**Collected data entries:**
━━━━━━━━━━━━━━━━
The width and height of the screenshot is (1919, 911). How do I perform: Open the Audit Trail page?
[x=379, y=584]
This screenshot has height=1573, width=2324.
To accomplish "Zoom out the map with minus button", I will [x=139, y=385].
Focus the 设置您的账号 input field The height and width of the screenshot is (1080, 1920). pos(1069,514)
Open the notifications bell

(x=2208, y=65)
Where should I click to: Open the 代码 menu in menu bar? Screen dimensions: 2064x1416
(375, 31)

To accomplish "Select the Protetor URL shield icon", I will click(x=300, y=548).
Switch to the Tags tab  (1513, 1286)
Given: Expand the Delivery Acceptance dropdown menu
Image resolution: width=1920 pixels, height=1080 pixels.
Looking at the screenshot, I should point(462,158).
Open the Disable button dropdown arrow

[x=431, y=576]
━━━━━━━━━━━━━━━━
**TRY IT:** The entries above should be repeated exactly, every one of them.

**ANSWER TO THIS EXERCISE:**
The width and height of the screenshot is (1919, 911). How do I perform: Open the Audit Trail page?
[x=379, y=584]
This screenshot has height=1573, width=2324.
To accomplish "Zoom out the map with minus button", I will [x=139, y=385].
Focus the 设置您的账号 input field The height and width of the screenshot is (1080, 1920). pos(1069,514)
Open the notifications bell

(x=2208, y=65)
Where should I click to: Open the 代码 menu in menu bar? Screen dimensions: 2064x1416
(375, 31)

To accomplish "Select the Protetor URL shield icon", I will click(x=300, y=548).
Switch to the Tags tab  (1513, 1286)
Given: Expand the Delivery Acceptance dropdown menu
Image resolution: width=1920 pixels, height=1080 pixels.
Looking at the screenshot, I should point(462,158).
Open the Disable button dropdown arrow

[x=431, y=576]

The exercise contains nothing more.